Wednesday, April 27, 2016

High Labor Force Participation in Portland and the Columbia Gorge

After several years of decline, Oregon's labor force participation rate has stabilized over the past few years, and increased in recent months. Today we're taking a look at the county level to see how labor force participation rates vary across the state.

The labor force consists of two parts: those (ages 16 and up) who are employed, and those who do not have a job but are available to take a job, and have actively searched for one within the past four weeks. The labor force participation rate is the number of people in the labor force as defined above, divided by the total civilian (non-active military duty) noninstitutional (not in prison or the like) population ages 16 and older.

If you select one or more counties in the dynamic graph below, you can see the share of the population participating in the labor force for every year between 2000 and 2015.

In 2015, Hood River posted the highest labor force participation rate (75.5%) of any county in the state. The next-highest participation rates occurred in the Portland area: Washington County's rate was 67.4 percent, and Multnomah's was 66.0 percent. Hood River, Washington, and Multnomah counties also ranked among the top four counties in terms of labor force participation rates in 2000.

Hood River County's LFPR looked essentially the same in 2000 and 2015, but in most counties labor force participation rates dropped notably over the 15-year period. Multnomah County's participation rate fell by 7 percentage points, and Washington County's declined by nearly 10 points. Just three counties recorded higher labor force participation rates in 2015 than in 2000: Malheur, Sherman, and Wheeler.

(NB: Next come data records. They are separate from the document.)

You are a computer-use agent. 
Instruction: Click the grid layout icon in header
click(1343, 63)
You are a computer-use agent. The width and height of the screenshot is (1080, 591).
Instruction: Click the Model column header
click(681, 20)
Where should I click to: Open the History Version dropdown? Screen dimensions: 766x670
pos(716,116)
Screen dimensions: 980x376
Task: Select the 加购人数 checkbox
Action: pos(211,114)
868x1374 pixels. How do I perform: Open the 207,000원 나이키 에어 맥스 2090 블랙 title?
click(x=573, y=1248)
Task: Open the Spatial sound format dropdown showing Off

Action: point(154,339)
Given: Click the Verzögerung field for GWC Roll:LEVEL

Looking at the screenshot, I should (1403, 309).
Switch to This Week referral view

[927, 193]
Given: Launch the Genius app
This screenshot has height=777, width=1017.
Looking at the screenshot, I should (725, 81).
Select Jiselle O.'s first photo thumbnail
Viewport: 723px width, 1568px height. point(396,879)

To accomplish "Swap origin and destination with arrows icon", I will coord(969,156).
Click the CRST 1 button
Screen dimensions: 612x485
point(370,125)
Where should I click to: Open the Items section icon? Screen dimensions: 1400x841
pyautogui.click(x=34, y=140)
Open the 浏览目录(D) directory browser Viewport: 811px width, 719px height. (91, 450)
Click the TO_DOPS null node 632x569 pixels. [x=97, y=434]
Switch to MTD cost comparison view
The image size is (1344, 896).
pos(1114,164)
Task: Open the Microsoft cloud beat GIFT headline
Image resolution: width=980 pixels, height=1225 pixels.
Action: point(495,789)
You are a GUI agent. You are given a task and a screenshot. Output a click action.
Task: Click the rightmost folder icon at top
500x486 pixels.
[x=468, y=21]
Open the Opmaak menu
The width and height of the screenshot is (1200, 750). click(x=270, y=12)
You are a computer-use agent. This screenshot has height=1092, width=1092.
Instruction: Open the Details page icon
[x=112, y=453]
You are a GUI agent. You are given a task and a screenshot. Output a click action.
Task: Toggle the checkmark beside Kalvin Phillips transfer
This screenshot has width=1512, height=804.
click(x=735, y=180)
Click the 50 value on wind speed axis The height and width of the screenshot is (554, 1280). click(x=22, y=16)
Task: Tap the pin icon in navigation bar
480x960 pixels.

Although Oregon has seen a recent slowing and even reversal of the falling labor force participation rate, the state's LFPR declined by almost 8 percentage points from 2000 and 2015. In the long term that declining trend is expected to continue, as the bulk of the Baby Boomers reach retirement age. That's paired with historically low labor force participation rates in younger age groups. More information about Oregon's labor force participation rate can be found in the Employment Department's full report on the topic.